At the same time, it is well that the English working classes should understand the bitterness of the hatred which the misdeeds of those very classes for whose benefit Ireland is still retained in subjection to England have engendered. No one who has not visited the United States can imagine the intensity of the inherited hatred of generations pent-up in the Irish American, a hatred which every fresh tale of wrong and injustice calls into new life.

There is another lesson to be learnt from these outrages, that the diplomatic relations upon which oar present system of international comity is based are being encountered by new forces and combinations which are fast rendering them impotent and antiquated. The United States is what is termed a “friendly power,” that is to say, the governments of both countries are at peace for the simple reason that they and the classes they represent have no special object to serve in going to war. Yet this same friendly American Government is powerless to prevent a section of its own citizens from waging unofficial war against the “subjects” of the friendly English Government. The breakdown of the diplomatic regime could not be more signally exemplified.

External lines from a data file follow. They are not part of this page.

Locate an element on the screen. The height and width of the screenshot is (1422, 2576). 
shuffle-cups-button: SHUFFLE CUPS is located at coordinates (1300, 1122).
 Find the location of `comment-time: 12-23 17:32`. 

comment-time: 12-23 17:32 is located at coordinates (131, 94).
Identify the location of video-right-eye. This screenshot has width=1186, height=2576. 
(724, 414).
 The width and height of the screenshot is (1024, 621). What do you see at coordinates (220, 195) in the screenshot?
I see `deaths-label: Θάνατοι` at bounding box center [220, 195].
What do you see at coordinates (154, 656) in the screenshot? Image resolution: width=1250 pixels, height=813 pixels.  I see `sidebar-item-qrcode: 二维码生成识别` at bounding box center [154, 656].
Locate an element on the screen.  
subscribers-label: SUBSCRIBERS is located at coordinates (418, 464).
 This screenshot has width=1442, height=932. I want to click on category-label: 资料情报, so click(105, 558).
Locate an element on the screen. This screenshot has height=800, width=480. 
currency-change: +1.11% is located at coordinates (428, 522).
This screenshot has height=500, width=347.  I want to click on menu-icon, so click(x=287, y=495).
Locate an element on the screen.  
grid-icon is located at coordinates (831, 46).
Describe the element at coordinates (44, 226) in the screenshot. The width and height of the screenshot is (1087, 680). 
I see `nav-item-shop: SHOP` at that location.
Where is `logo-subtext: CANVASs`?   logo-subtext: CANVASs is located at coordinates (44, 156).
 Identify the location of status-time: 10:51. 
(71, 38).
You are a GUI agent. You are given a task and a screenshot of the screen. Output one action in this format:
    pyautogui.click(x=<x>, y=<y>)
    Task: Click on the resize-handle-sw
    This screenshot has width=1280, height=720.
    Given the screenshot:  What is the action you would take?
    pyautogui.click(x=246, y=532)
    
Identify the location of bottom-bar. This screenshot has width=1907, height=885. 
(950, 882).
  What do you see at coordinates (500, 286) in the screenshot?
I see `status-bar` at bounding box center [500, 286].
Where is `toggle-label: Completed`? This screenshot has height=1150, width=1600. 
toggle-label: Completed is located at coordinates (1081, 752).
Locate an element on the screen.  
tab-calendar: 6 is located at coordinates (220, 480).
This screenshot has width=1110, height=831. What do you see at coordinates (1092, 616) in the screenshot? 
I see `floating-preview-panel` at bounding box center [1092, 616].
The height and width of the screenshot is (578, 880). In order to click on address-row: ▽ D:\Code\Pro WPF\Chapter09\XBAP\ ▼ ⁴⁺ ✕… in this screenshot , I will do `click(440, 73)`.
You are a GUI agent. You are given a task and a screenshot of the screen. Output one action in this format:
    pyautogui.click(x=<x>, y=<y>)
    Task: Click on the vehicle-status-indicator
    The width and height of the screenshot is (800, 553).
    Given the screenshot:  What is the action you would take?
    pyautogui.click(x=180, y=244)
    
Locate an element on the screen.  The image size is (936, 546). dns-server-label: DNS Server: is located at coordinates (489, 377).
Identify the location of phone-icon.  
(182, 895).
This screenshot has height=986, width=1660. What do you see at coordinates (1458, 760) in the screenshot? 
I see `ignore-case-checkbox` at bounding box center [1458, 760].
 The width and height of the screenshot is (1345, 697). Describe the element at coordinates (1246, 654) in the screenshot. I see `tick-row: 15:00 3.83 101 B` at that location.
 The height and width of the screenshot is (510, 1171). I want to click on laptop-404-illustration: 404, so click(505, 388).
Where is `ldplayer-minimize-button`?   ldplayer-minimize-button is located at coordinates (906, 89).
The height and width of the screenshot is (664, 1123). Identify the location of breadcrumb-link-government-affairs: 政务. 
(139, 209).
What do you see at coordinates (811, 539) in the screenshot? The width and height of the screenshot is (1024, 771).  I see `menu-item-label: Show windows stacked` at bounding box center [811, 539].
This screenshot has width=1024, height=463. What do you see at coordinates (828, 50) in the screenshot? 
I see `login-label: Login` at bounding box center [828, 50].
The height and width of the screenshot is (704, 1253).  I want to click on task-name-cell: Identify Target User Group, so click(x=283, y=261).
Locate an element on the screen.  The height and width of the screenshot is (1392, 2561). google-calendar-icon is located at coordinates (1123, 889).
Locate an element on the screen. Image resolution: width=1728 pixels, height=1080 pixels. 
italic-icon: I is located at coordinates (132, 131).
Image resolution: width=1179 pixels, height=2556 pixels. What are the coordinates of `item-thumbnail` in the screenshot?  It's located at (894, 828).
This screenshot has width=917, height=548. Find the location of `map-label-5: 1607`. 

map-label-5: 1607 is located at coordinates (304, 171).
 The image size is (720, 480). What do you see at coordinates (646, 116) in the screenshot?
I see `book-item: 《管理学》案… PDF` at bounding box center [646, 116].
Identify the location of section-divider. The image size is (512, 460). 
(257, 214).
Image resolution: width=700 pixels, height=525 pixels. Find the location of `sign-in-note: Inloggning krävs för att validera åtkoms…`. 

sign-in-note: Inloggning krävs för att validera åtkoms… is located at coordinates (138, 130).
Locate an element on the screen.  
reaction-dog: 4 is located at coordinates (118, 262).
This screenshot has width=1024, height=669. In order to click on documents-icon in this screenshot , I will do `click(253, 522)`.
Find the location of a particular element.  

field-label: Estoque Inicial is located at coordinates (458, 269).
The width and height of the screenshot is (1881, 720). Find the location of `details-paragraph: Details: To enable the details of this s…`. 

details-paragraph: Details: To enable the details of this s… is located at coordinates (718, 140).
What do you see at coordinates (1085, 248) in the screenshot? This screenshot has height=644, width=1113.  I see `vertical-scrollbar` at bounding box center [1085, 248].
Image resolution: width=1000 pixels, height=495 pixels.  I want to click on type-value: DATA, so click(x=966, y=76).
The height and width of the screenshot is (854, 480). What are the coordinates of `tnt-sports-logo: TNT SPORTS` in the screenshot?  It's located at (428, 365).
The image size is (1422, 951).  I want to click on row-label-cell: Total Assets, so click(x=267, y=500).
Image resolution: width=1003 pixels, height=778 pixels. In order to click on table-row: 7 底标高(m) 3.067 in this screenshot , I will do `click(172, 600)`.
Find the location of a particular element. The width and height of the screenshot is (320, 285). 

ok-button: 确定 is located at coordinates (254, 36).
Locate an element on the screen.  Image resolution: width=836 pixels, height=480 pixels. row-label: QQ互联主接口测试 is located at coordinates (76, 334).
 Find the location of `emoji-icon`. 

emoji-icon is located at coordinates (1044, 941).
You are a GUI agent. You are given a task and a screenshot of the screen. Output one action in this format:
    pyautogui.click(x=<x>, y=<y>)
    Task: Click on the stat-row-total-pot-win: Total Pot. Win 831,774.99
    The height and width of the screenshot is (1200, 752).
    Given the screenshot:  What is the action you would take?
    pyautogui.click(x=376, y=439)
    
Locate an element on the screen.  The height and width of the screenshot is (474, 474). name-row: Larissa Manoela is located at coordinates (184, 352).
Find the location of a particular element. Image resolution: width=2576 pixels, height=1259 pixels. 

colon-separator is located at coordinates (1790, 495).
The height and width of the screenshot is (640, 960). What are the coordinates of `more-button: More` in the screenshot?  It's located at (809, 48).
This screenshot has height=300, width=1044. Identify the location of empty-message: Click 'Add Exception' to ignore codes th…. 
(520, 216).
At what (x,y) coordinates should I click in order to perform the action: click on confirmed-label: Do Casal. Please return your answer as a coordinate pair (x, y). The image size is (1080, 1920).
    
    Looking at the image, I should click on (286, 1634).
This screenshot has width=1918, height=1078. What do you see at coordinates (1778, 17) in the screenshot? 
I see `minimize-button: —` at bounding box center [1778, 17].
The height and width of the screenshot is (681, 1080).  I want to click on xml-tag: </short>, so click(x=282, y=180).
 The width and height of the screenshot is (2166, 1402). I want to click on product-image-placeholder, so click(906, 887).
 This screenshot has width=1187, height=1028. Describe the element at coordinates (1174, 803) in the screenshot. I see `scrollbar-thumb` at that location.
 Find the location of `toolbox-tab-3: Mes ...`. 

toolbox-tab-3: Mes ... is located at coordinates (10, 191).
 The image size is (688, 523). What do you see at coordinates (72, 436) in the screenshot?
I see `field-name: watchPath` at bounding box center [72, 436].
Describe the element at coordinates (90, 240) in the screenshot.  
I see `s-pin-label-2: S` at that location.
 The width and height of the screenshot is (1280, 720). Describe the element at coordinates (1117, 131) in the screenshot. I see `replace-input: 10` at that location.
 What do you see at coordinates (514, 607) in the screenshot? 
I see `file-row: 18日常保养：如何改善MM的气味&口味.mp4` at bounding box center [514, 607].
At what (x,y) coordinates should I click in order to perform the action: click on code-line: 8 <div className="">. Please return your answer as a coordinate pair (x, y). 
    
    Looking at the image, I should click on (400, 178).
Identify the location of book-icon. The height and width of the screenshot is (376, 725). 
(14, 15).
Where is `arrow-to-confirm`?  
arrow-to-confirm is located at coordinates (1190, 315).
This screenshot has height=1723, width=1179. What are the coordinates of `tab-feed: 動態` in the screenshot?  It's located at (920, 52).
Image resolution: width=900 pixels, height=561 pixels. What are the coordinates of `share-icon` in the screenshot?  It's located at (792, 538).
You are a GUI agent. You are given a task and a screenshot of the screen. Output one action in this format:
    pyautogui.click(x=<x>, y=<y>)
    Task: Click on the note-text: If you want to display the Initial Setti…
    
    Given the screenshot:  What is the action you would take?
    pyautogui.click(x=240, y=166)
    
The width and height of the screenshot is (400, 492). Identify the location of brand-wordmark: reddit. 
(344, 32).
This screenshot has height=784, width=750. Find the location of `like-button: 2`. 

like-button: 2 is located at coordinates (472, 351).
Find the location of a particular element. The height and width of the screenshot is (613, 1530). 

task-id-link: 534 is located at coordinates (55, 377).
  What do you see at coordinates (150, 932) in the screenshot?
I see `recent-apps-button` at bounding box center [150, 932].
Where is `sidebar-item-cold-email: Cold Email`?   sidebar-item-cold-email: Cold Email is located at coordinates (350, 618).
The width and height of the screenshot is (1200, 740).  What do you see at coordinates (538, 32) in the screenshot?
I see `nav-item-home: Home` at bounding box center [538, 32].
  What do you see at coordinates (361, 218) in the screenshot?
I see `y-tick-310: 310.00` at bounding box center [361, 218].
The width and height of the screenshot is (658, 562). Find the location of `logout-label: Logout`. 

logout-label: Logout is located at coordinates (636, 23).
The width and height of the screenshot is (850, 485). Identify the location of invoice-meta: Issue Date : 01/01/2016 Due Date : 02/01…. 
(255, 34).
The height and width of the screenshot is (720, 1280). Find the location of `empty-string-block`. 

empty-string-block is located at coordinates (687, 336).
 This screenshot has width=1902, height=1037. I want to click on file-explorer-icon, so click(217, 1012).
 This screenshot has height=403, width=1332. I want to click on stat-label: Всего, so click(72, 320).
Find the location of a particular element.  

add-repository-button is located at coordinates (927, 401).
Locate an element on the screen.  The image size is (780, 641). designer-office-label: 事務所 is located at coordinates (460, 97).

A word in conclusion as to the attitude of the Socialist party generally, on the much-talked of question of the use of “physical force” to overthrow the current authority. The case is a perfectly plain one. Socialists have no objection on principle to the employment of physical force. They recognise that the whole of our existing civilisation, as of every previous one, is ultimately based on “physical force”; that “physical force” is often criminally used to open up new markets and sinecures for the “privileged classes,” and for many other purposes. This by itself is a sufficient answer to the furious language of these classes at any suggestion of its employment against themselves and their privileges. What the Socialist maintains is that recourse to violence of any kind should always be a last resort, organised and sanctioned by a body representing the interests of the class fighting for freedom. As such it is needless to add that Socialists repudiate and condemn acts of individual hostility in any country possessing freedom of press and of public meeting.